Consulting Interviews by Phone

Published:  Mar 10, 2009

 Consulting       
As times change, so does the way consulting firms hire. Another trend worth discussing is how to handle interviews over the phone. If you're not interviewing as part of an annual campus recruiting cycle, you will in all likelihood be dealing with this. The first step is typically a phone screen with a recruiter, followed by the case interview over the phone.

Phone screening by HR

Having a recruiter conduct an initial phone screen of candidates seems to be a relatively recent phenomenon (i.e. over the last few years) in the consultant interviewing process. The primary reason for this step seems to be volume handling. Consulting jobs have been relatively scarce over the last few years, and the numbers of resumes that hit the recruiter's inbox for each new position that is advertised has swelled by an order of magnitude. Consulting senior manager and partners don't have time to interview all of the qualified candidates, so they rely on HR (and occasionally junior consultants) to conduct phone screens. Phone screens are primarily about your background and why you are seeking this position, so you will rarely have a case interview question come up.You can prepare for the phone screen by thinking through the highly concise, incisive version of your story. Keep in mind that the next step in the process is for the recruiter conducting the phone screen to pass along notes to a partner for evaluation; what do you want those notes to say? What you say should be crystallized into a form that the recruiter can capture and communicate well, so be ready with the show answer as to why you should be considered. (Hint: you can write this out ahead of time. After all, you are on the phone and the recruiter can't see you.)

Case interviews by phone

The basic interview format for a phone interview is the same: fit questions, case question, and questions for your interviewer. The bad news, as some of us by now have realized, is that it's incredibly difficult to make the same impression over the phone that you could in person. Ever try to tell a joke to someone over the phone and get greeted by silence?

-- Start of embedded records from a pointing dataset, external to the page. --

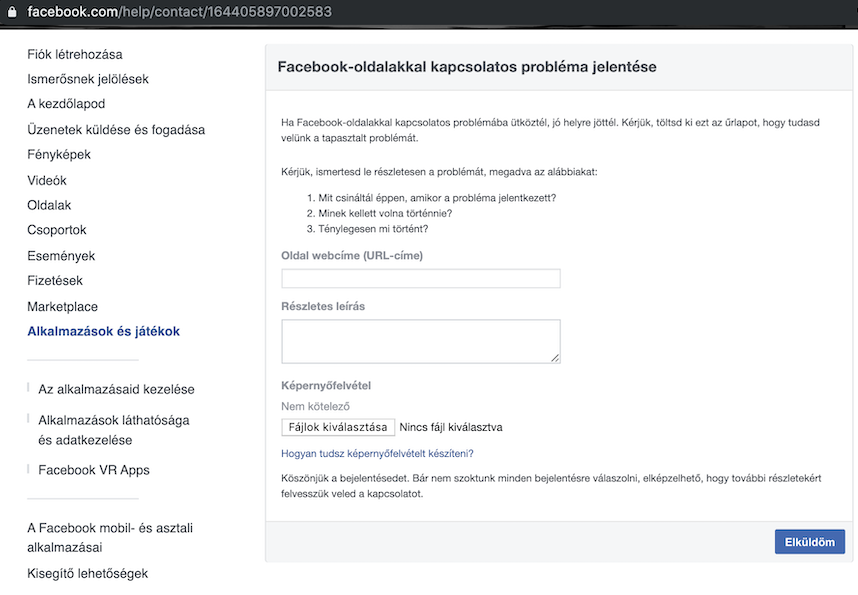Select Videók in the sidebar
The image size is (858, 595).
[x=47, y=181]
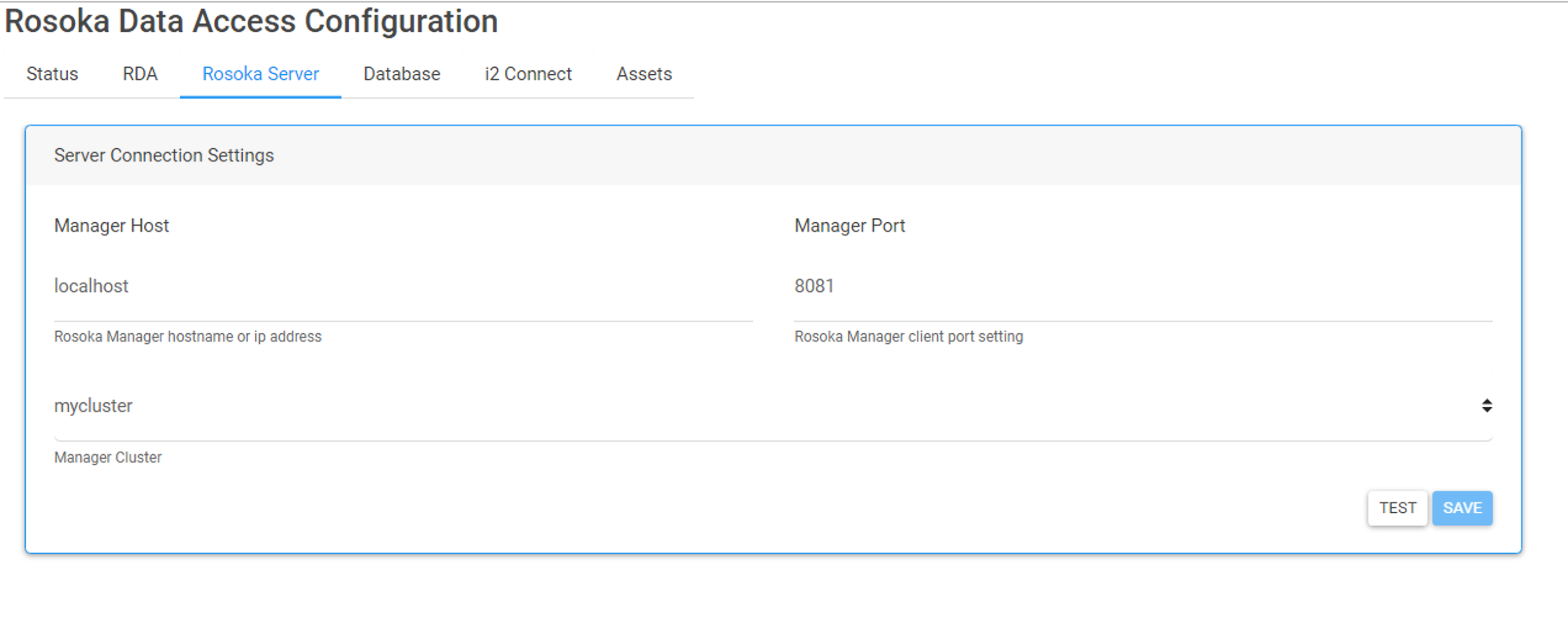Open the Status tab
The height and width of the screenshot is (623, 1568).
[x=52, y=74]
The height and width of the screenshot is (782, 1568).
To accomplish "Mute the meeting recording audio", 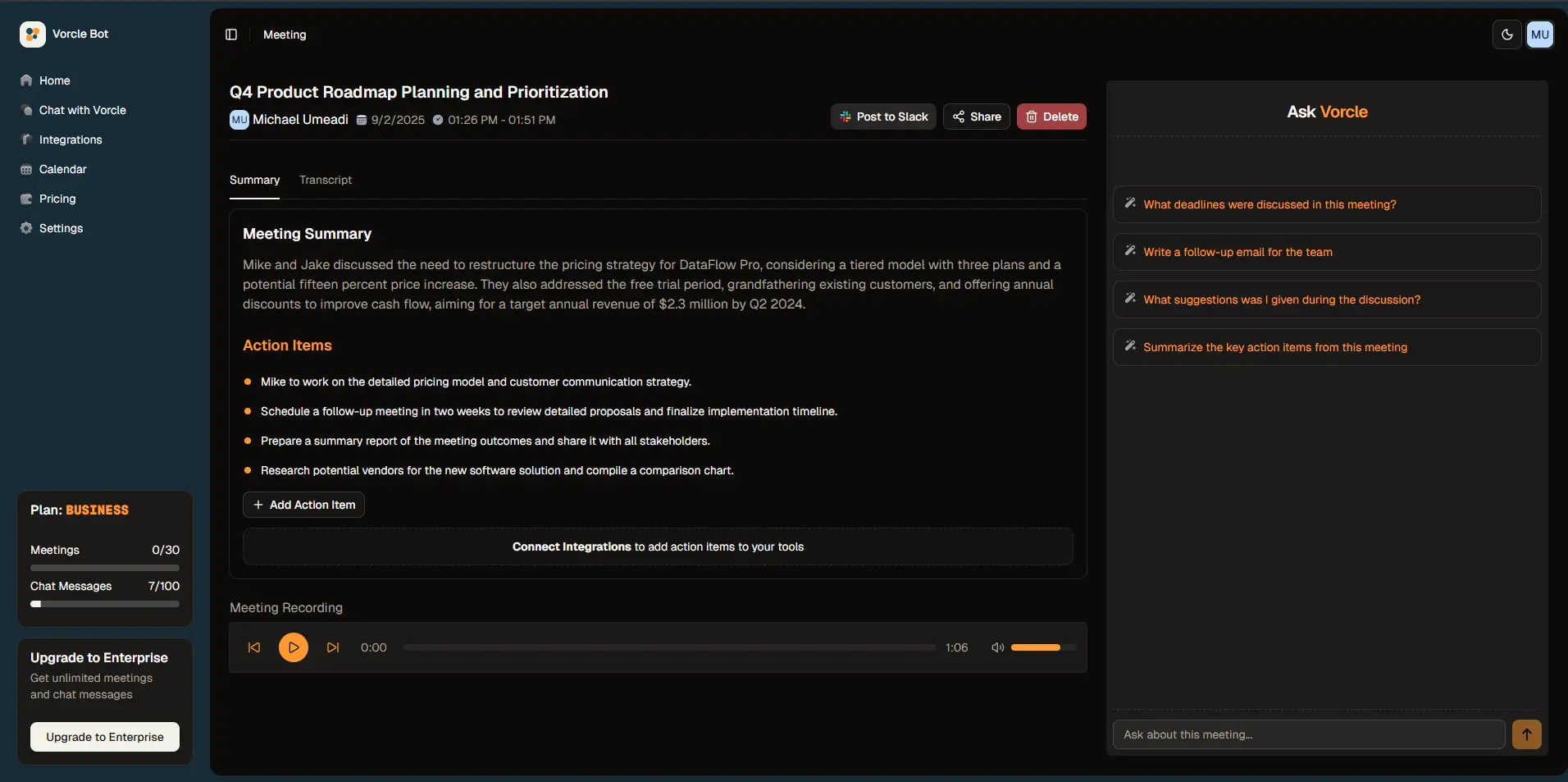I will [x=996, y=647].
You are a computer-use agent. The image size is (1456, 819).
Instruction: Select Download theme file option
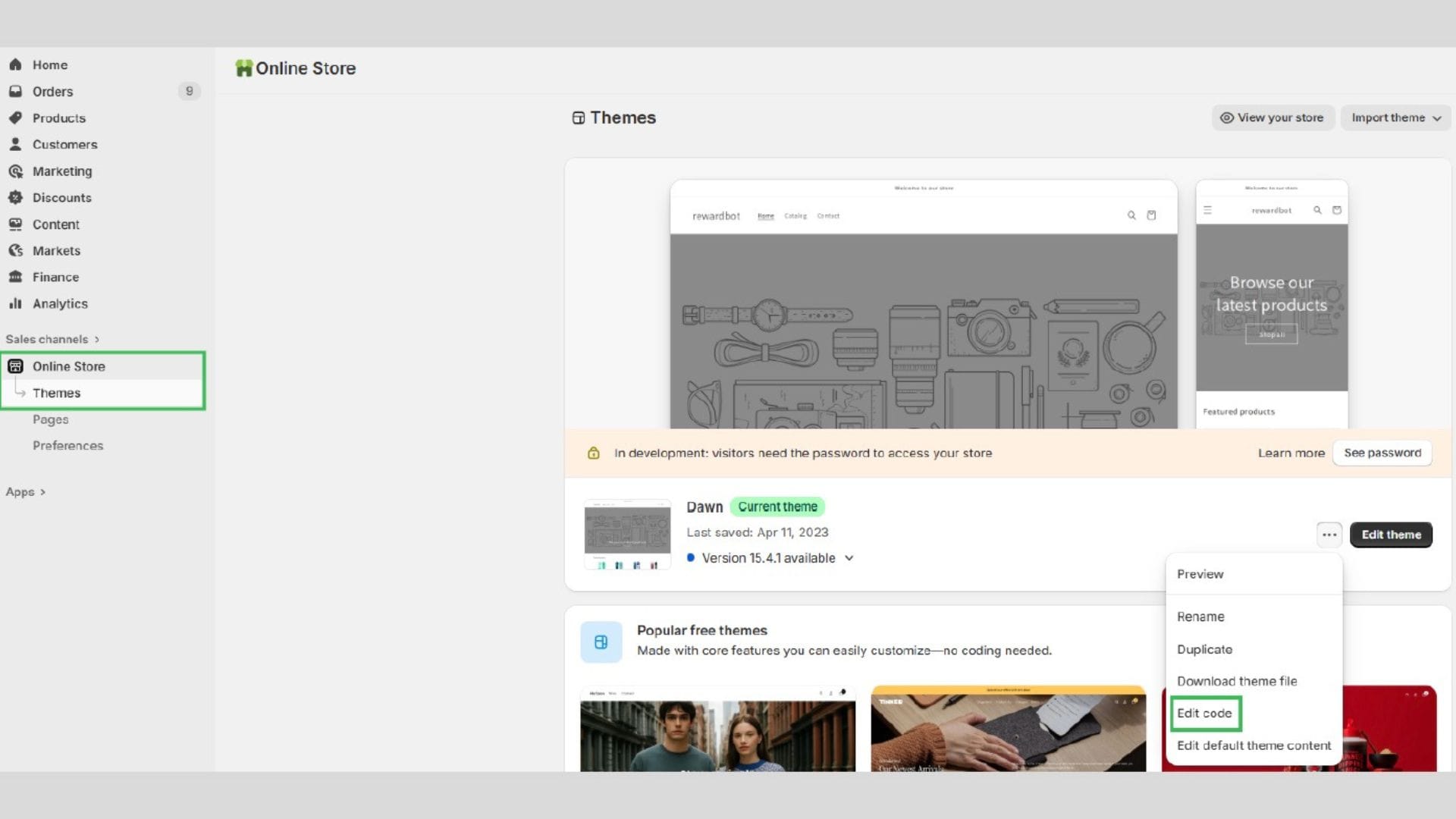(1236, 681)
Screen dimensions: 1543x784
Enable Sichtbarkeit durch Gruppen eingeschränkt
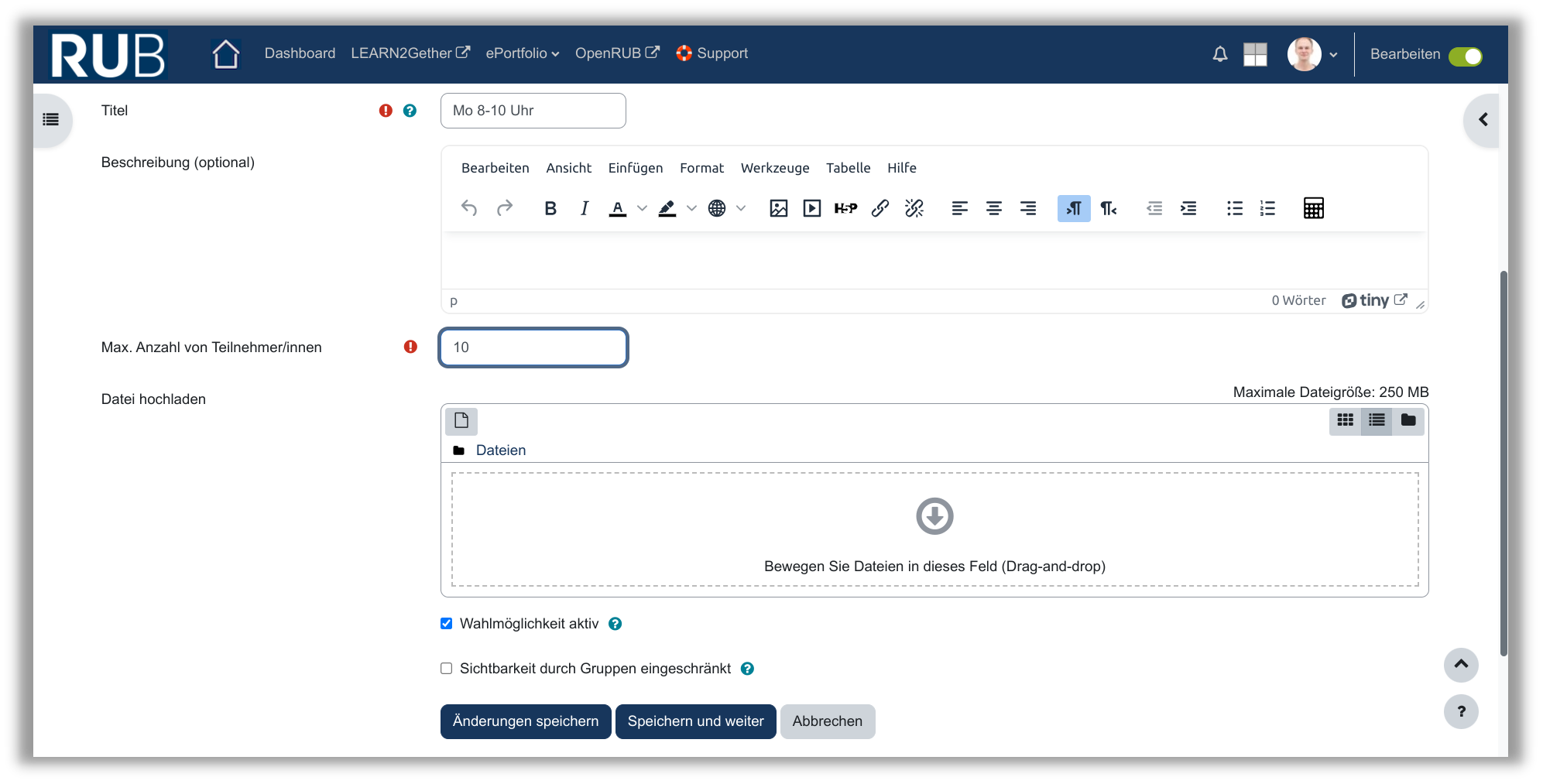[447, 669]
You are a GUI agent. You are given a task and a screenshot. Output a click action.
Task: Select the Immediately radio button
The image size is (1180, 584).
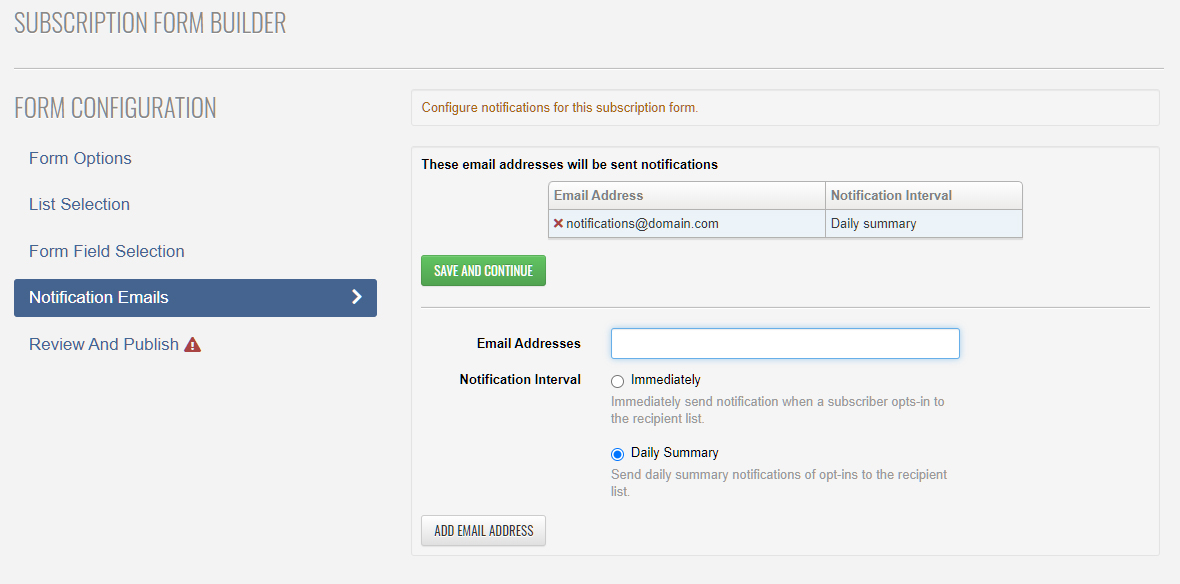617,381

Sometimes people need to see your face to know what you really mean or, as in the case with phone interviews, you simply need to tell them more explicitly.Here's another thing: have you ever noticed that your in-person interviewer may not be able to see exactly what you're writing on your page, but they can see and are therefore aided by the layout of what you're writing? This helps you in your in-person interviewer because you are providing the interviewer with mental guidance. For example, they can see you jotting down those bullet points for your case structure; when you indent, they are mentally indenting as well and know that what you're saying (or where your pen is pointing) refers to the "outer" bucket. When you outdent, they know you're going to talk about the next major point. In other words, the visual aid of watching you take notes helps them follow your framework better. (Interesting, huh?) Over the phone, you don't get the benefit of this guidance.